A Regression Model for Risk Difference Estimation in Population-Based Case-Control Studies Clarifies Gender Differences in Lung Cancer Risk of Smokers and Never Smokers
Published In: BMC Medical Research Methodology, v. 13:143, 2013
Posted on RAND.org on January 01, 2013
BACKGROUND: Additive risk models are necessary for understanding the joint effects of exposures on individual and population disease risk. Yet technical challenges have limited the consideration of additive risk models in case–control studies. METHODS: Using a flexible risk regression model that allows additive and multiplicative components to estimate absolute risks and risk differences, we report a new analysis of data from the population-based case–control Environment And Genetics in Lung cancer Etiology study, conducted in Northern Italy between 2002–2005. The analysis provides estimates of the gender-specific absolute risk (cumulative risk) for non-smoking- and smoking-associated lung cancer, adjusted for demographic, occupational, and smoking history variables.
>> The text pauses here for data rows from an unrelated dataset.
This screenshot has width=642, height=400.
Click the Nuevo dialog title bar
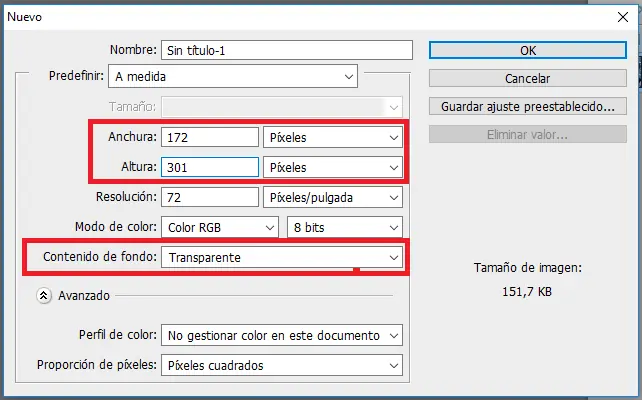300,16
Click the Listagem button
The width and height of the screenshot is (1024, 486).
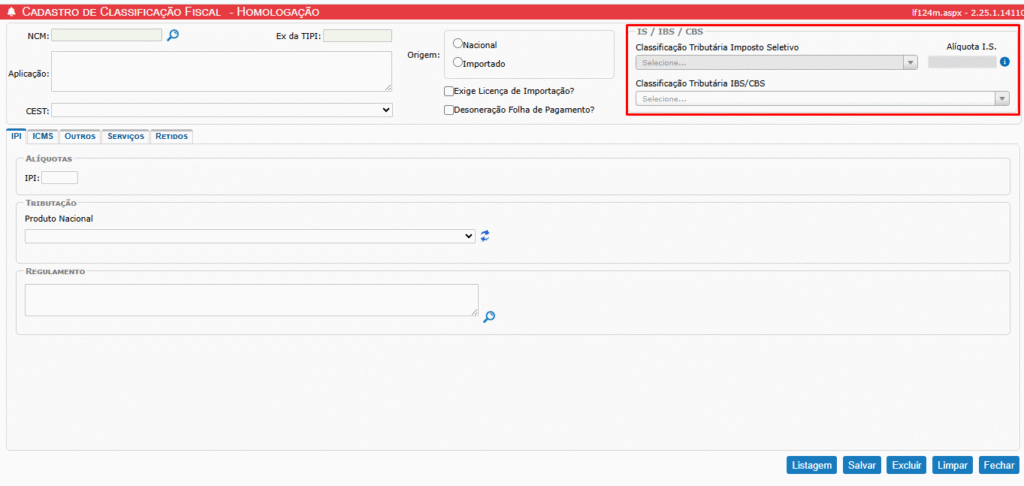[x=811, y=465]
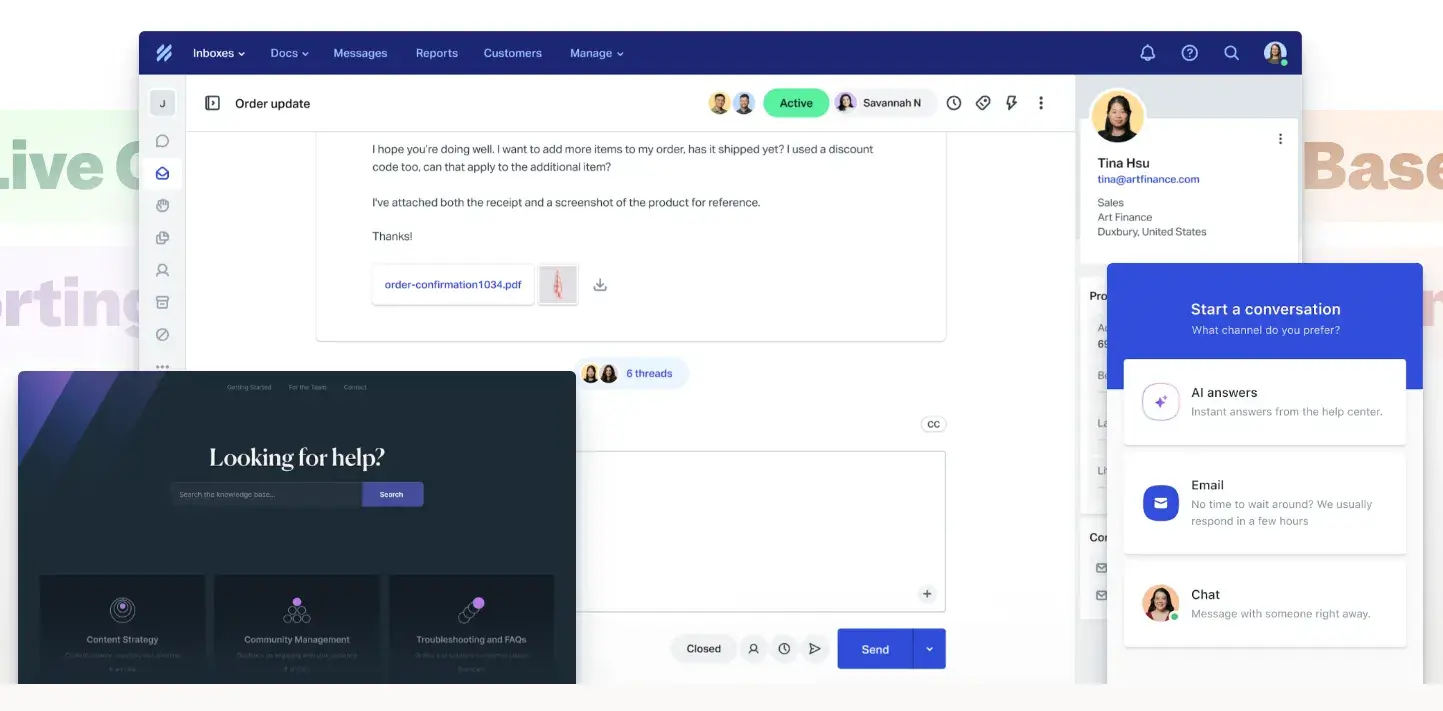
Task: Open the Send button dropdown arrow
Action: [928, 648]
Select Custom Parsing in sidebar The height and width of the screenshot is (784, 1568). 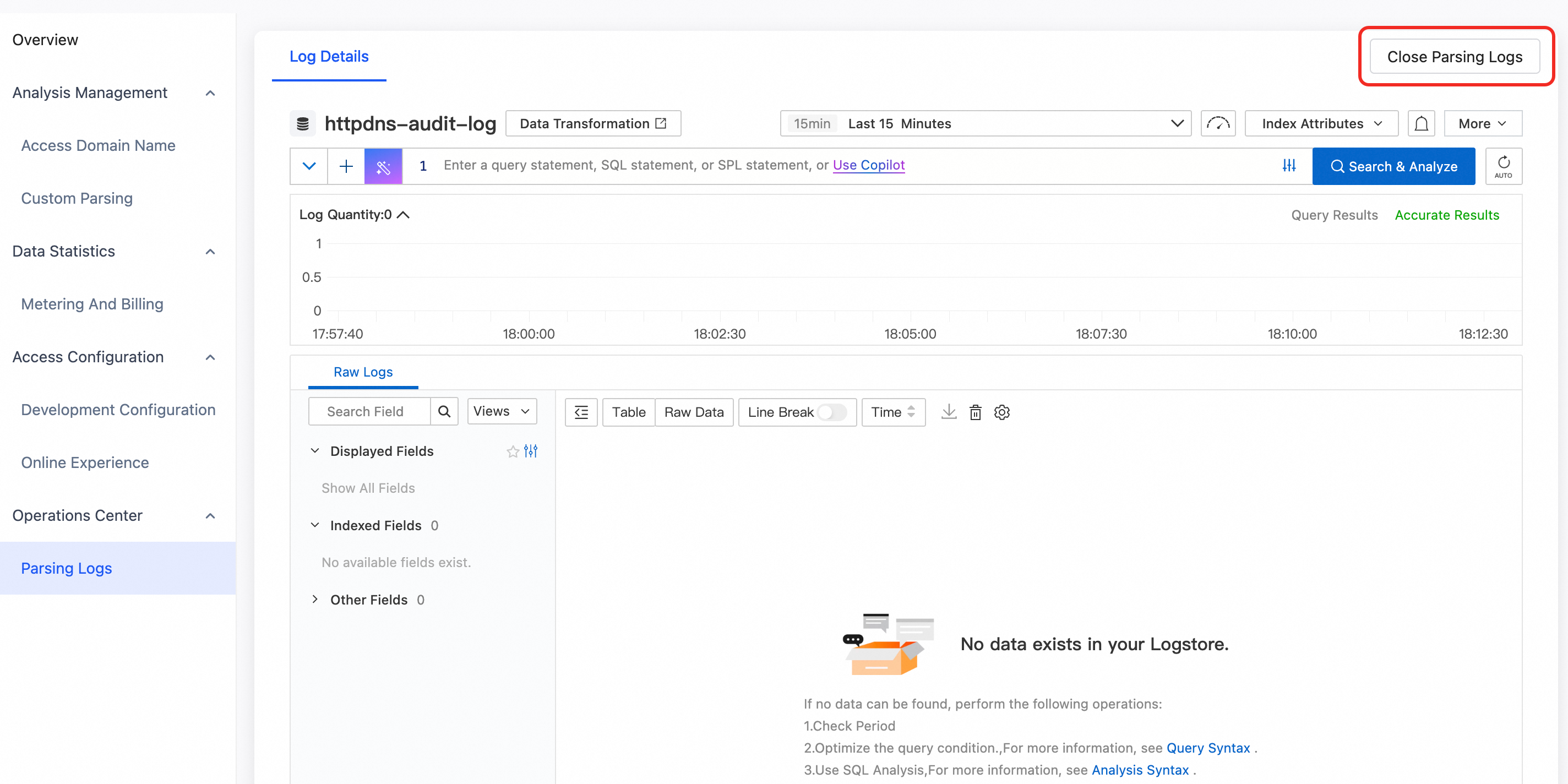click(x=77, y=198)
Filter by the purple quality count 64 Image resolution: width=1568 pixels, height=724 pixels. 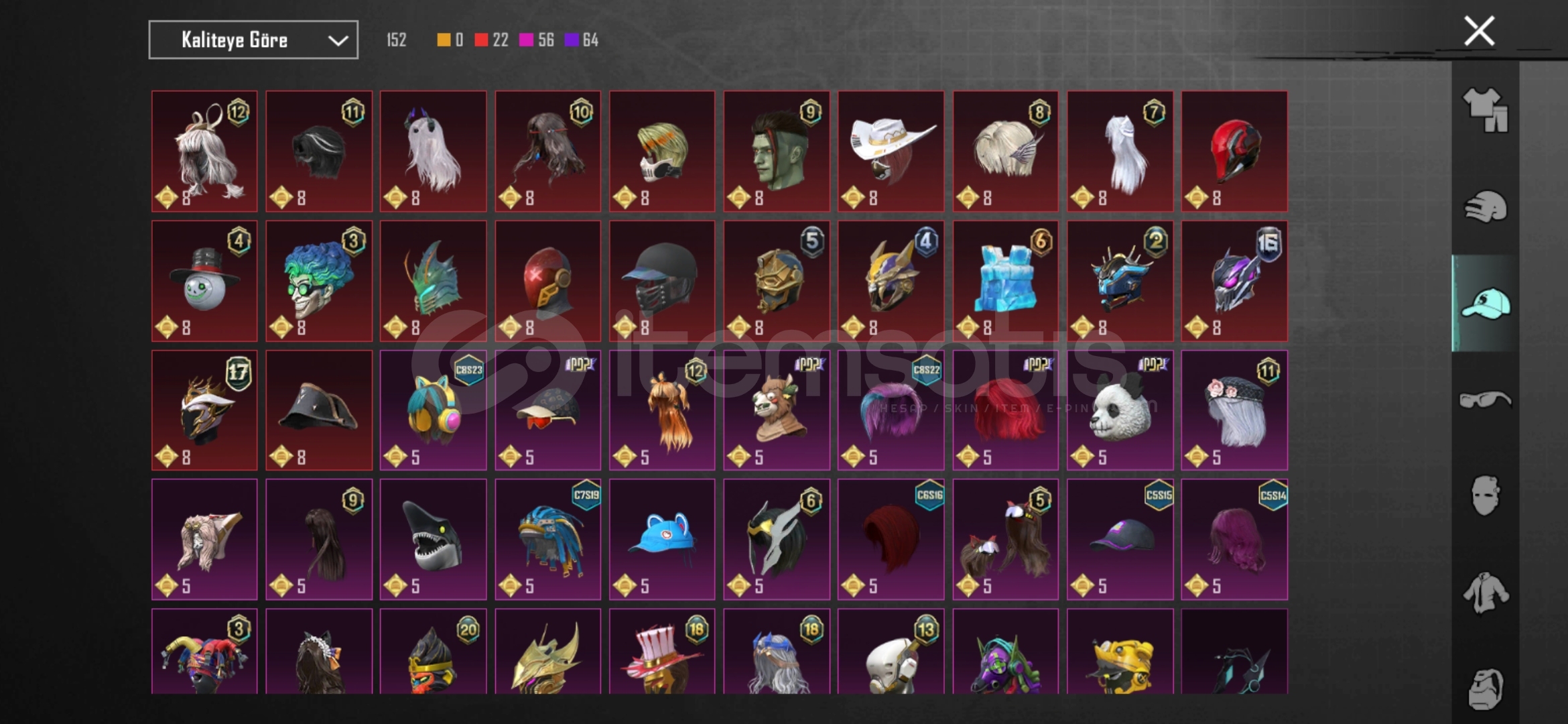click(582, 40)
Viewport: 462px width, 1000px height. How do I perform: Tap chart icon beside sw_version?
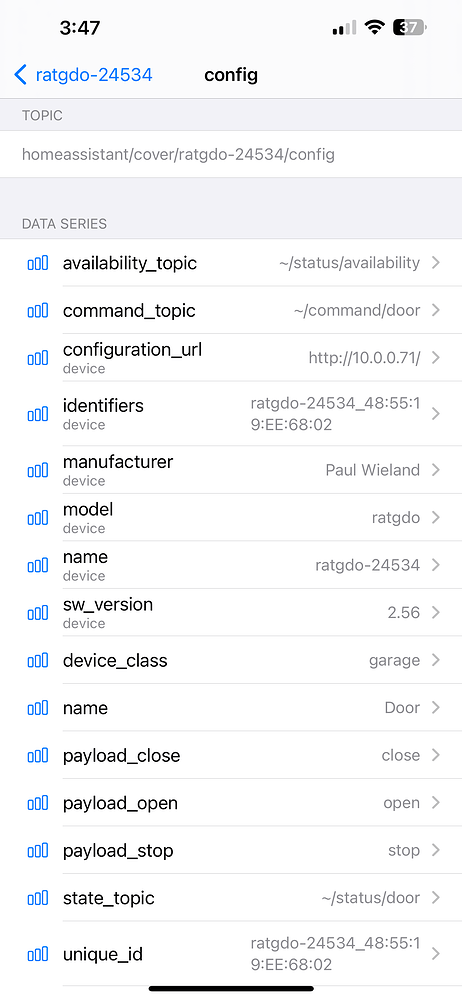[38, 613]
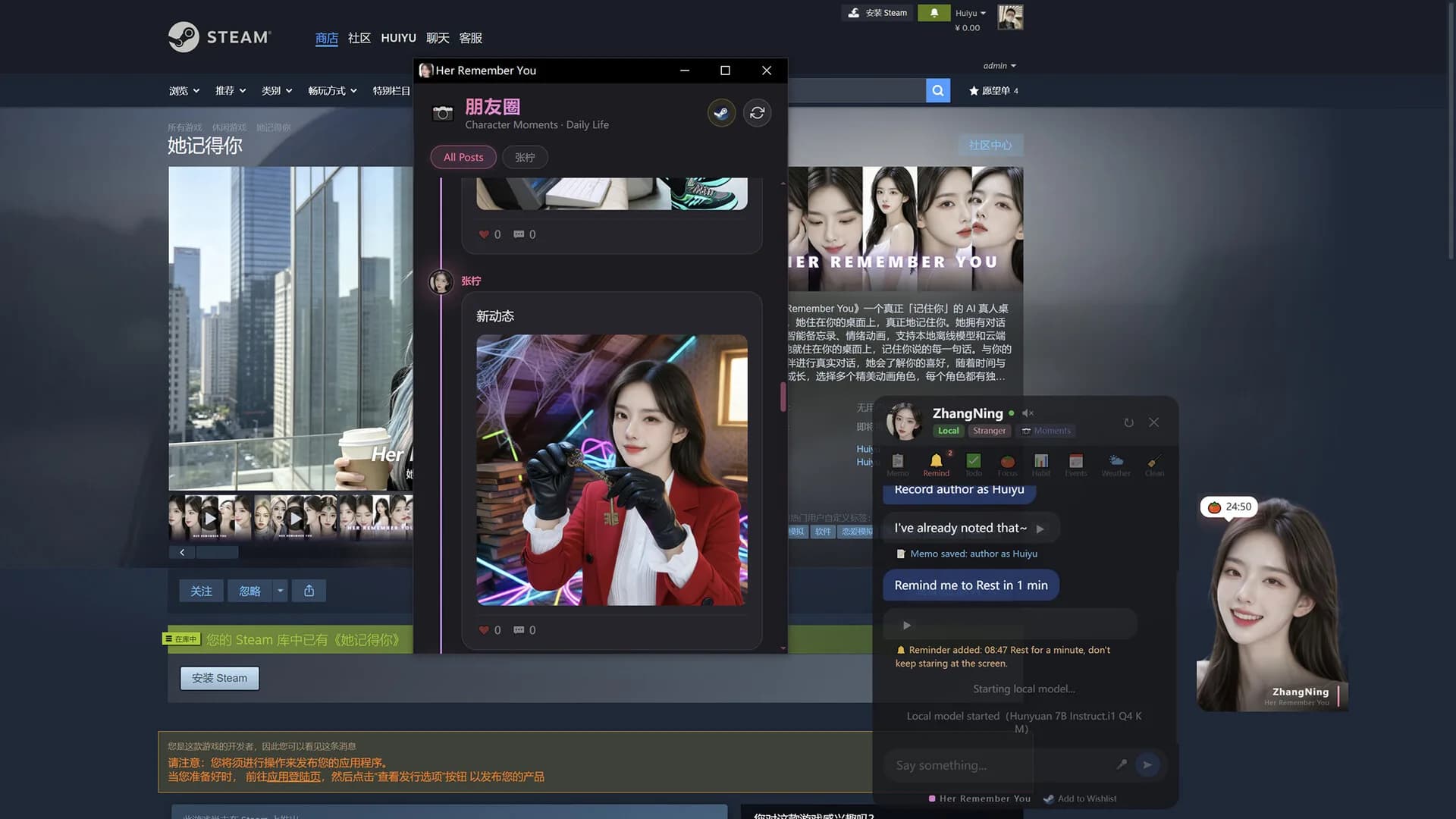The height and width of the screenshot is (819, 1456).
Task: Open the Remind bell tool
Action: [936, 464]
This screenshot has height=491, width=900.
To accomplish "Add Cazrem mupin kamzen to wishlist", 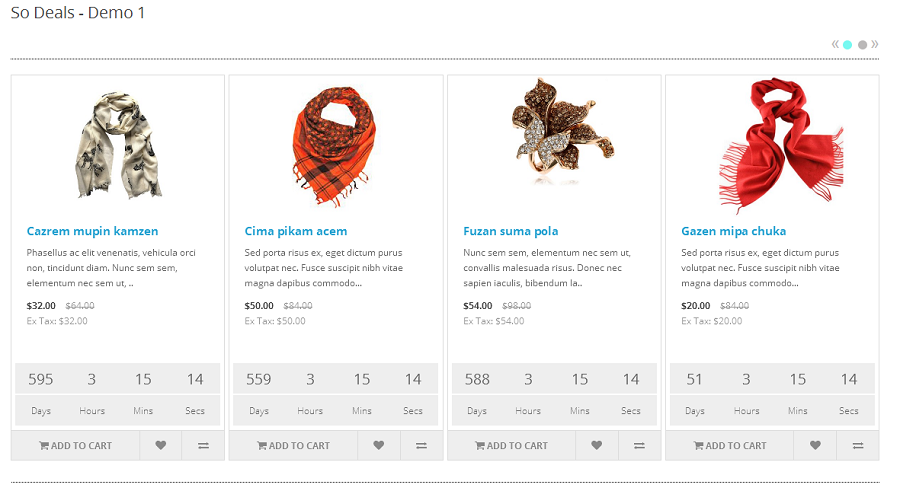I will pos(160,446).
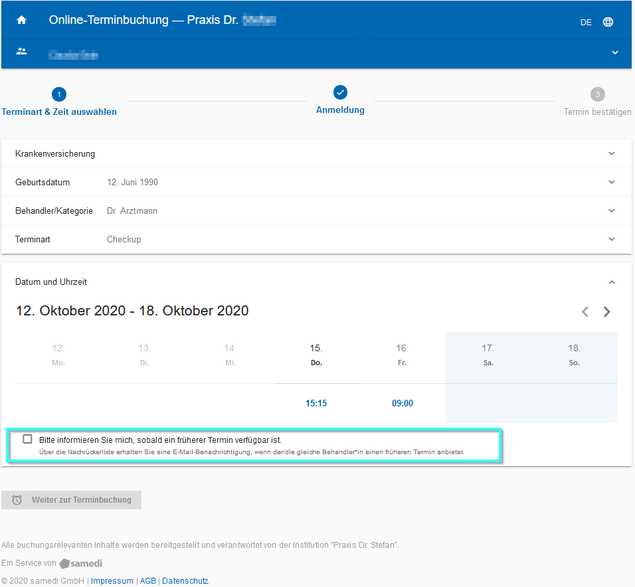The height and width of the screenshot is (587, 635).
Task: Open the globe language selector icon
Action: pyautogui.click(x=608, y=22)
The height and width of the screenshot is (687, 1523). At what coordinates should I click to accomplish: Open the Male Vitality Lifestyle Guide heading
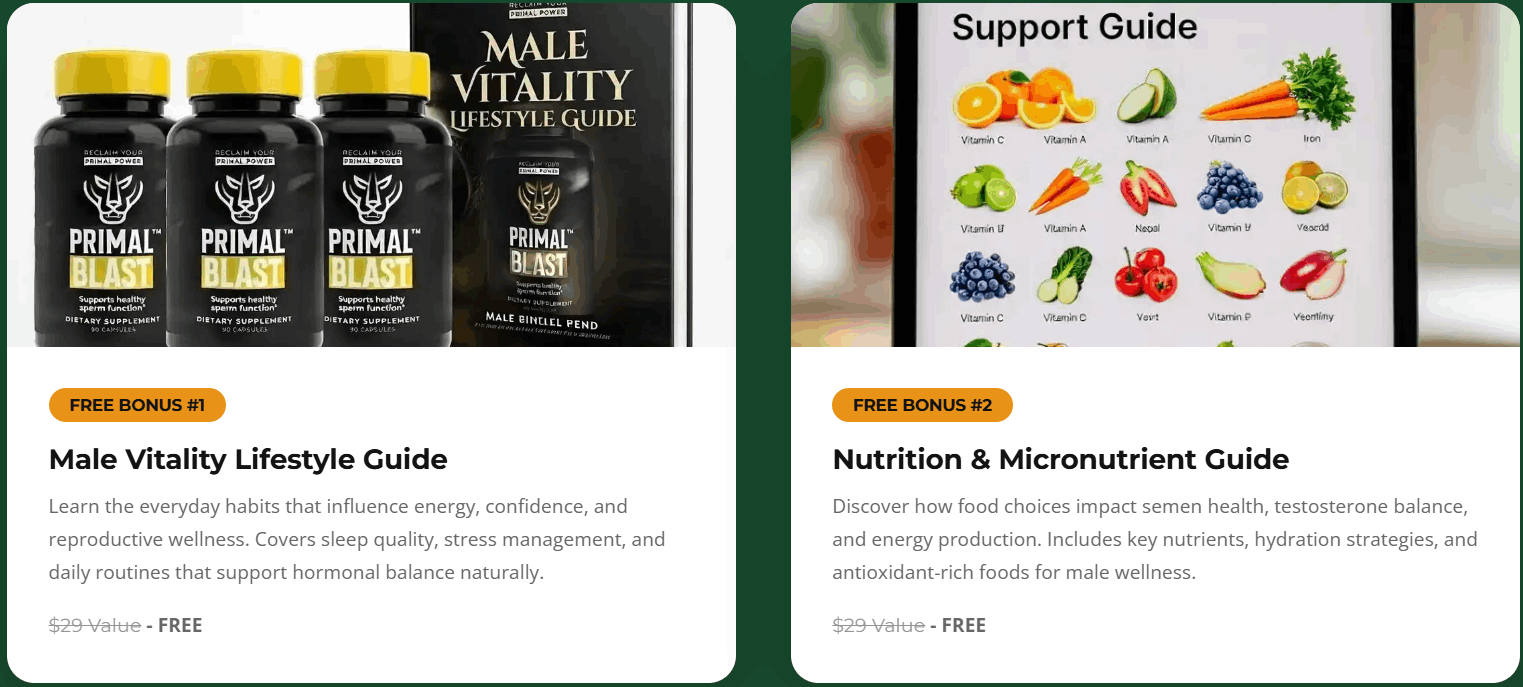(248, 459)
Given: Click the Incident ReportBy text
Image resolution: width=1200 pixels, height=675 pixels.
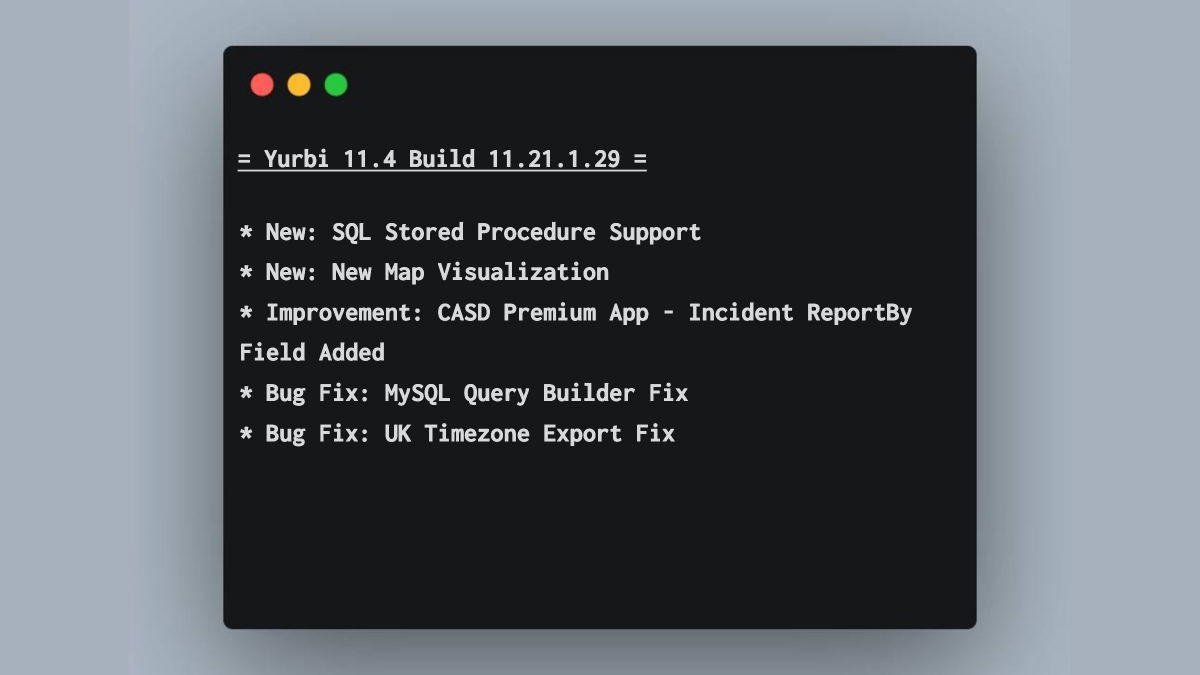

RESULTS: In the multiple-variable lexpit regression, the adjusted 3-year absolute risk of lung cancer in never smokers was 4.6 per 100,000 persons higher in women than men. However, the absolute increase in 3-year risk of lung cancer for every 10 additional pack-years smoked was less for women than men, 13.6 versus 52.9 per 100,000 persons. CONCLUSIONS: In a Northern Italian population, the absolute risk of lung cancer among never smokers is higher in women than men but among smokers is lower in women than men. Lexpit regression is a novel approach to additive-multiplicative risk modeling that can contribute to clearer interpretation of population-based case–control studies.